2 comentarios en «Aniversario asesinato Blas Infante: la manipulación continúa»
  1. Vaya tres que salen en el video. El que habla, un españolazo de primera division. El de enmedio el unico titulo que tiene es el de ser nieto de Blas Infante y el otro es uno de los firmantes del pacto de Antequera en el 1978 en representacion del PTE.
    Y todos ellos al servicio del Régimen para encarcelar a Blas Infante entre las rejas de las instituciones.
    Mientras que los andaluces no seamos conscientes de que esta gente no es la nuestra, que son los enemigos de una Andalucía libre, no empezaremos a liberarnos. Tenemos que liberarnos de toda esta morralla que se llama andalucista.

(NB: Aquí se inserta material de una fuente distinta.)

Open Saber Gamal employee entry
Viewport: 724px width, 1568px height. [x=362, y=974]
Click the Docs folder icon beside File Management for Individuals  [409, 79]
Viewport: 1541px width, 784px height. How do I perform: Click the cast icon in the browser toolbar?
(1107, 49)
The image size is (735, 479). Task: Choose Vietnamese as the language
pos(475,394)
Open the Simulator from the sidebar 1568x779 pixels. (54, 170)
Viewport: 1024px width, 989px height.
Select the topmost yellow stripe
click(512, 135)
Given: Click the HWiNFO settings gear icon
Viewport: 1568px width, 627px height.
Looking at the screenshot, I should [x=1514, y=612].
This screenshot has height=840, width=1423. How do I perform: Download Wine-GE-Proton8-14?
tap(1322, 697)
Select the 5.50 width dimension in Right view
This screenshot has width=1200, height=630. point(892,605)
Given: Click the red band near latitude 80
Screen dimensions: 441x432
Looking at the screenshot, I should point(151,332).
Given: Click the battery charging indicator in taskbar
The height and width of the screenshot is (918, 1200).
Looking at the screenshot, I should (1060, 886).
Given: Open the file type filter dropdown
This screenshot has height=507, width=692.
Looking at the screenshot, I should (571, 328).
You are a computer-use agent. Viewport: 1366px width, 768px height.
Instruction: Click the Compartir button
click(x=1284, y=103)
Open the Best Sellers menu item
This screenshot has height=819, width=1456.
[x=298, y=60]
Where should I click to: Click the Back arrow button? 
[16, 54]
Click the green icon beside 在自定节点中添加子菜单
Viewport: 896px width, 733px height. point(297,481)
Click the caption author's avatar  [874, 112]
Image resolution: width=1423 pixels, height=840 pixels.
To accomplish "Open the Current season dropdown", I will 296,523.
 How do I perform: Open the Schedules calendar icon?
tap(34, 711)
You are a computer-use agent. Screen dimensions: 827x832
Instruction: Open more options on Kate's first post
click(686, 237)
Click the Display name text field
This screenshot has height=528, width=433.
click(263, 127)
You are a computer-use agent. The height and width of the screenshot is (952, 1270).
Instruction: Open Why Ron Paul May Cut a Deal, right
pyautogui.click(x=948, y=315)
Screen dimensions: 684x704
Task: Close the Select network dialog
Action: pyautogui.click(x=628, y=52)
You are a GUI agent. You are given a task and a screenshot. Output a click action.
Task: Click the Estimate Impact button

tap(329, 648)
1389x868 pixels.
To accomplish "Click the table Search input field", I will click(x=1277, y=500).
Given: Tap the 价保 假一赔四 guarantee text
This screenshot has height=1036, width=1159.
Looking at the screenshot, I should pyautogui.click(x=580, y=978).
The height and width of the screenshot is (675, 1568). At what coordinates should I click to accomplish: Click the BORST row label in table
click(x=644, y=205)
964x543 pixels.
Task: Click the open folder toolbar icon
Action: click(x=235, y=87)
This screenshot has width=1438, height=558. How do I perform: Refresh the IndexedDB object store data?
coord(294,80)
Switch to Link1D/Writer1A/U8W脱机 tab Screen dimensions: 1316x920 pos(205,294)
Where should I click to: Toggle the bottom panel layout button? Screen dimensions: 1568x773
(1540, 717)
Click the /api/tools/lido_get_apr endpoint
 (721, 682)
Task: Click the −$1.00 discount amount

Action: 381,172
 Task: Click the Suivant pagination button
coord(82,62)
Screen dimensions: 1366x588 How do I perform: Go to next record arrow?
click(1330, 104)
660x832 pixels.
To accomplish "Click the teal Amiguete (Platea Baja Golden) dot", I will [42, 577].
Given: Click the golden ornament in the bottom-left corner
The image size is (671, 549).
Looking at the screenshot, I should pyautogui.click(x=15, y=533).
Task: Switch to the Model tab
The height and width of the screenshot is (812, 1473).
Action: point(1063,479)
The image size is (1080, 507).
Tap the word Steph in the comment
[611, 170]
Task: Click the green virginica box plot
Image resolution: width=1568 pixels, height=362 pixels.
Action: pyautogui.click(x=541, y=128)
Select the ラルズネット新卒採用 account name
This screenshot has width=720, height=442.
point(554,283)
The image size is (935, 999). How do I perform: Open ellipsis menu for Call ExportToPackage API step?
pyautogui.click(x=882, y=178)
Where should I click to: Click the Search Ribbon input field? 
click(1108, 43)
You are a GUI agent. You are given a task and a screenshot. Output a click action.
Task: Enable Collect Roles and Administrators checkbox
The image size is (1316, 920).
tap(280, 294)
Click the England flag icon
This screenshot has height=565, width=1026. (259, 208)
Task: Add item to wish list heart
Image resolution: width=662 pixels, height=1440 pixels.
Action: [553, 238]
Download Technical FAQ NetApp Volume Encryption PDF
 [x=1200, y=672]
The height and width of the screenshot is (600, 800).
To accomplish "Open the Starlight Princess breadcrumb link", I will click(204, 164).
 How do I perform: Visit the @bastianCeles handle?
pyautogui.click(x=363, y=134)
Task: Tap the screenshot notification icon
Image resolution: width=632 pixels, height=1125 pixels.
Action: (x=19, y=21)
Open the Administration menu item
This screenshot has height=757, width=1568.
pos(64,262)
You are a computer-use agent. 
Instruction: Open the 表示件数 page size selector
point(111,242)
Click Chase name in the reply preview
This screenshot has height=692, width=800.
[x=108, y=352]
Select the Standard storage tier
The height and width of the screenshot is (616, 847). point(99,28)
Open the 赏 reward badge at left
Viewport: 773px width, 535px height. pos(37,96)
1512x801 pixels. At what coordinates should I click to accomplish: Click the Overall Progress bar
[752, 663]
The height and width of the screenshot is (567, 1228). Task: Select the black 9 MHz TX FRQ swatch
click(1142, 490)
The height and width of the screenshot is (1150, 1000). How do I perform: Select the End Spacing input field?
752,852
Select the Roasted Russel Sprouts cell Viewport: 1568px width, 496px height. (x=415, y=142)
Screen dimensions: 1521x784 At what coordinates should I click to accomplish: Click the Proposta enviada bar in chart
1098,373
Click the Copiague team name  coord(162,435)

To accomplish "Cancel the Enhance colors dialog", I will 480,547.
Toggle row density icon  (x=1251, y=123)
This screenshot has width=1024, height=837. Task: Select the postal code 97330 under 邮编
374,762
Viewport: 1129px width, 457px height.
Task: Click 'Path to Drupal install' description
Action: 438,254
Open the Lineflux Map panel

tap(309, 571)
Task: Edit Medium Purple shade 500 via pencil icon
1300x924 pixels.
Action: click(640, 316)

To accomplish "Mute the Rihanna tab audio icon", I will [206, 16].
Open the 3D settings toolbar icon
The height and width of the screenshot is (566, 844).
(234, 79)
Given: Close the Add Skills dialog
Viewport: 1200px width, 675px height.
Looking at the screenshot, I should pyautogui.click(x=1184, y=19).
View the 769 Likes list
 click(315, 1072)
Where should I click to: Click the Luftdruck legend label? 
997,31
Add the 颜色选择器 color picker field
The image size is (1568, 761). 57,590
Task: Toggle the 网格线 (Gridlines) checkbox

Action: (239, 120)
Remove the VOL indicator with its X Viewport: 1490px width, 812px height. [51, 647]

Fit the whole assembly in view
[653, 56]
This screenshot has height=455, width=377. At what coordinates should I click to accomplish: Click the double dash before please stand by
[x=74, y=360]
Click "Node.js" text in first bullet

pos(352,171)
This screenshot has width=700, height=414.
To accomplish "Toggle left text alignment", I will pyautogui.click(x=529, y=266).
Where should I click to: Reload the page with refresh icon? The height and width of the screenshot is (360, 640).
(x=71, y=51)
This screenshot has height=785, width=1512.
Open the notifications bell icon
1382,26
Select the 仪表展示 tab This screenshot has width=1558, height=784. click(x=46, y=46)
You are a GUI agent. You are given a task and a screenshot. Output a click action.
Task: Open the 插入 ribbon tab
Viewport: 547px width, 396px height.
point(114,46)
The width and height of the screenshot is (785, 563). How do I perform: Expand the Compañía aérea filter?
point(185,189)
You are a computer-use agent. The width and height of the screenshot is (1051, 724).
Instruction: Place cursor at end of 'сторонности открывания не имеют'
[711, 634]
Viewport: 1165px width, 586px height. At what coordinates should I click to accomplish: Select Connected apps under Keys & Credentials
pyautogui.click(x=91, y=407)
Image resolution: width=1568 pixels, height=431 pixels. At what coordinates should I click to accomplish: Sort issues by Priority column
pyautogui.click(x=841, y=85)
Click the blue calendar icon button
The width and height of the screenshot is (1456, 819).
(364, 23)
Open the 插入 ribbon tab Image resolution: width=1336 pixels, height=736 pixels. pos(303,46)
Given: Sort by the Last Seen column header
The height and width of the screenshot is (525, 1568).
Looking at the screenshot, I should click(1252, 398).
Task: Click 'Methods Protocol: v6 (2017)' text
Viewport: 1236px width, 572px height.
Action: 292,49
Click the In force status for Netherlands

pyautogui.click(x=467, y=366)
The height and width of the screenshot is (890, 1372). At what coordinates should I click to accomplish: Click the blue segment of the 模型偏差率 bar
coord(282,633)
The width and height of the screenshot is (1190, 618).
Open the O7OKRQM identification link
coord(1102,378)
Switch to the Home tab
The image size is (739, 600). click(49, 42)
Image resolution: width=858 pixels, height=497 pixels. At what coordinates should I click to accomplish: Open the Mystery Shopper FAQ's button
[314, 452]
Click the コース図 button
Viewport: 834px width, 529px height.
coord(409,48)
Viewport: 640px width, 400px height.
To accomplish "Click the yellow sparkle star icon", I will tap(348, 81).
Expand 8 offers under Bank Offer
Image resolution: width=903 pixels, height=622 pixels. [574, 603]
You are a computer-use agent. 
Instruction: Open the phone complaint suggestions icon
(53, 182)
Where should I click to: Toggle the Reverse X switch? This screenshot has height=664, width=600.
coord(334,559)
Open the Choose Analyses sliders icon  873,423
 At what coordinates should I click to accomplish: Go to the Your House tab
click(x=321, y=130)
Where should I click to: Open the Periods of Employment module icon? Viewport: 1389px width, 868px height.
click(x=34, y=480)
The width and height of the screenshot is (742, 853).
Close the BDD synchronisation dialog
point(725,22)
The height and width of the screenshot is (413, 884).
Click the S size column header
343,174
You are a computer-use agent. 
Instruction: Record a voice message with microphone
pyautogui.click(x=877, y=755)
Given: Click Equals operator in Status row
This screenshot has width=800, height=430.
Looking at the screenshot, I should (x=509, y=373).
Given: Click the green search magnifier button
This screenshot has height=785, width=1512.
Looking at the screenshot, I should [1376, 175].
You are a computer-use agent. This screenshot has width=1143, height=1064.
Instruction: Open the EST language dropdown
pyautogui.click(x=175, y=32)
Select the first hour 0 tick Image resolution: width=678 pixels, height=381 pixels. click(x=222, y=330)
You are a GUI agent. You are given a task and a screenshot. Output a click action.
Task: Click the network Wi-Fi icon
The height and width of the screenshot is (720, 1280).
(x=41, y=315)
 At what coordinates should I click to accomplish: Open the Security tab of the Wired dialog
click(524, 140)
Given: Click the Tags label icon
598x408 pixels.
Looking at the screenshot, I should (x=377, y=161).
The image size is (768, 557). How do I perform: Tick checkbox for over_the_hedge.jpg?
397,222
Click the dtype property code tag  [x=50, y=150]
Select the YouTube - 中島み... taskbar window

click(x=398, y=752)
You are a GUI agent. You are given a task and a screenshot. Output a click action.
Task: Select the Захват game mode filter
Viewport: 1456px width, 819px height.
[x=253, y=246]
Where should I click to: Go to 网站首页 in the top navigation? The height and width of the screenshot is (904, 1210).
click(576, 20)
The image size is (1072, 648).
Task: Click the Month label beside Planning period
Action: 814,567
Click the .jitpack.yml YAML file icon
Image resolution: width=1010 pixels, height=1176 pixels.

  2. No podía imaginar que molestara tanto eso del Blas Infante musulmán.
    Supongo que será porque rompe el icono que se han inventado y que sirve a los intereses de del Régimen del 78 y de su configuración territorial. Con ese icono que estos tres defienden, hasta el PP es andalucista y seguidor de Infante.
    Ahora también están preocupados con Ignacio Olague y el impresentable del «Blas Infante no es musulmán» va dando charlas para situar su obra dentro de la «historia de España», que en definitiva es lo que estos pretenden y no se ocultan para expresarlo. El «catedrático-payaso» dice que la historia de Al-Andalus no puede entenderse sin la historia de España.
    Y no es de extrañar que todo esto se haga desde la «Fundación Blas Infante». La Junta financia a esta fundación para esto, para situar a Blas Infante, al andalucismo y a Andalucía dentro de España, para que cualquier propuesta que los andaluces hagamos para Andalucía pase por España. La Fundación y sus «amigos» no son investigadores ni eruditos en ningún tema, son simplemente propagandistas de quién les paga.